▶ EXERCISE REQUIREMENTS:
1 – List every role that the passage on DataWorks data modeling says may edit model information.
2 – From the passage on DataWorks data modeling, extract the wording starting at "Prerequisites" and ending at "69 or later.".

▶ SOURCE PASSAGE:
As businesses grow rapidly, their data increases exponentially. This data is often large, complex, and lacks consistent standards, making it difficult to manage. The intelligent data modeling service of DataWorks provides a way to manage this large, complex, and unstructured data in a structured and organized manner. This helps enterprises generate more value from their data and maximize its potential.
Prerequisites
The intelligent data modeling service of DataWorks is a value-added service. You must activate the service before you can use its features. For more information about the specifications and billing, see Intelligent data modeling billing.
You can use data modeling only on a PC with Chrome 69 or later.
Limits
The permissions for using intelligent data modeling vary based on roles in a DataWorks workspace:
All roles in a DataWorks workspace can view data model details. These roles include Visitor, Workspace Administrator, Model Designer, and Project Owner.
Only users with the Workspace Administrator, Developer, O&M, or Model Designer role can edit model information.

▶ ENTRIES SHOWN:
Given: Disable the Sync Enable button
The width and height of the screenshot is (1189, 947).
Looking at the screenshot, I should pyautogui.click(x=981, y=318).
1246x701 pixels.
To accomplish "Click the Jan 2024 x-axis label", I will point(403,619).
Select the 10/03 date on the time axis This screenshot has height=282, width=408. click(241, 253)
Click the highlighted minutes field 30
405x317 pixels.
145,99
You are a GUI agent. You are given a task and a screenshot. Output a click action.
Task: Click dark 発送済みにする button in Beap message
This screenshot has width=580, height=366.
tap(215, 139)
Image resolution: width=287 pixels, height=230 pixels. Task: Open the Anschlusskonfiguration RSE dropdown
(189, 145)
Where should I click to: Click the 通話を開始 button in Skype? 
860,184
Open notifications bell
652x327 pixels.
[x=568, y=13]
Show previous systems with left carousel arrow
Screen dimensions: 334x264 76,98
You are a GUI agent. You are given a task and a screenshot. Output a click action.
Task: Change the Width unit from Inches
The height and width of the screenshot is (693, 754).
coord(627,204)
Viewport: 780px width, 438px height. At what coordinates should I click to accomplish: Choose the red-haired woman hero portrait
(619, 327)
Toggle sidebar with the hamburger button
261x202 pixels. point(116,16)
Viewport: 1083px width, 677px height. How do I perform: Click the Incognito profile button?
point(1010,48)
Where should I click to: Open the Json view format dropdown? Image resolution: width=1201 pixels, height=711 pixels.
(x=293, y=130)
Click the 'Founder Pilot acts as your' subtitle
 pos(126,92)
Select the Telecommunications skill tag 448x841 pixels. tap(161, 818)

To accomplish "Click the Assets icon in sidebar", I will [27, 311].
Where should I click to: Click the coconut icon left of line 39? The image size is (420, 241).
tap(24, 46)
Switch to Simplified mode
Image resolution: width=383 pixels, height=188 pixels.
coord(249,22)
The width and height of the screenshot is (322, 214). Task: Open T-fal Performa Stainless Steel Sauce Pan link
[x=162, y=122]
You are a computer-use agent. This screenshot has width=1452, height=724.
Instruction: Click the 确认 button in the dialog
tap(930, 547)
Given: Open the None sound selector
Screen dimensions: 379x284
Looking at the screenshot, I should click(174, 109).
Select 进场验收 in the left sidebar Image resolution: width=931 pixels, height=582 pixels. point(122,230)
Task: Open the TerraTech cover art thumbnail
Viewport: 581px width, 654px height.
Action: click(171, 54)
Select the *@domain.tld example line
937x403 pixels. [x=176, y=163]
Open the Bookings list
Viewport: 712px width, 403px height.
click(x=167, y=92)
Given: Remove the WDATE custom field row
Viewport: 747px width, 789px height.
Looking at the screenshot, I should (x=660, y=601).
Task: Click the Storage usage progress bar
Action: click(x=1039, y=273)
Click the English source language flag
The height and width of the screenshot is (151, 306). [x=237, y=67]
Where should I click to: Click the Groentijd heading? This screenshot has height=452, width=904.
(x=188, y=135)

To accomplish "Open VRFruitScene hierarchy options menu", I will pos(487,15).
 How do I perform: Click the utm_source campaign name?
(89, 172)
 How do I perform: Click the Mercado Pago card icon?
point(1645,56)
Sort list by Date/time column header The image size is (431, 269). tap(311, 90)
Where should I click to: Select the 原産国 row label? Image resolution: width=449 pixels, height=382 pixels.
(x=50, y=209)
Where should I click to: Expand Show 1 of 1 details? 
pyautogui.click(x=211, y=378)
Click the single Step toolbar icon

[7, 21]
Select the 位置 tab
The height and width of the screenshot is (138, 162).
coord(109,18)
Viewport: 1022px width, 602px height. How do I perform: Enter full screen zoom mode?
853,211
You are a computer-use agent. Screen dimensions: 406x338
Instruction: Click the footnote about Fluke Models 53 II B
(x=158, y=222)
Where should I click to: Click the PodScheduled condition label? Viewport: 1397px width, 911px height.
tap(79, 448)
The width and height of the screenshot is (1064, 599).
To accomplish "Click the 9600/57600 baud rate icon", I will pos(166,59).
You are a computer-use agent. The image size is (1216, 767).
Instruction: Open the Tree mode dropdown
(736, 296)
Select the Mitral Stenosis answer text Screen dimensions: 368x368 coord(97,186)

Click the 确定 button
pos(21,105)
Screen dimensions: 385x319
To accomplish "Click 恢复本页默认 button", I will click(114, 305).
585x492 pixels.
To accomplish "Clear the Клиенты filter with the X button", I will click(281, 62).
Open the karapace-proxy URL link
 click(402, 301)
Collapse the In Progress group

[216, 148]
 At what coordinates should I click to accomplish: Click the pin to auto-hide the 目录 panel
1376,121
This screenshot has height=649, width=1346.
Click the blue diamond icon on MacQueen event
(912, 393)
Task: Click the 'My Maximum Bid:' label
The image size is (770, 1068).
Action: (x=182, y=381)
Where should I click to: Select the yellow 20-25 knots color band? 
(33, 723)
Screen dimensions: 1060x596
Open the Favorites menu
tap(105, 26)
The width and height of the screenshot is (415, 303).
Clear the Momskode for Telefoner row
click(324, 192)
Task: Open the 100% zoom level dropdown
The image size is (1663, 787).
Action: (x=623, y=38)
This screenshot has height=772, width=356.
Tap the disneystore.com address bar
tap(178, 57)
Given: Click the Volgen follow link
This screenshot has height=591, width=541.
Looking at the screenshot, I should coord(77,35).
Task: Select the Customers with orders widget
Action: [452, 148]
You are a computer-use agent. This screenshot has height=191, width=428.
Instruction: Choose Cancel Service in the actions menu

▶ SOLUTIONS TO THE EXERCISE:
1 – Workspace Administrator, Developer, O&M, Model Designer

2 –
Prerequisites
The intelligent data modeling service of DataWorks is a value-added service. You must activate the service before you can use its features. For more information about the specifications and billing, see Intelligent data modeling billing.
You can use data modeling only on a PC with Chrome 69 or later.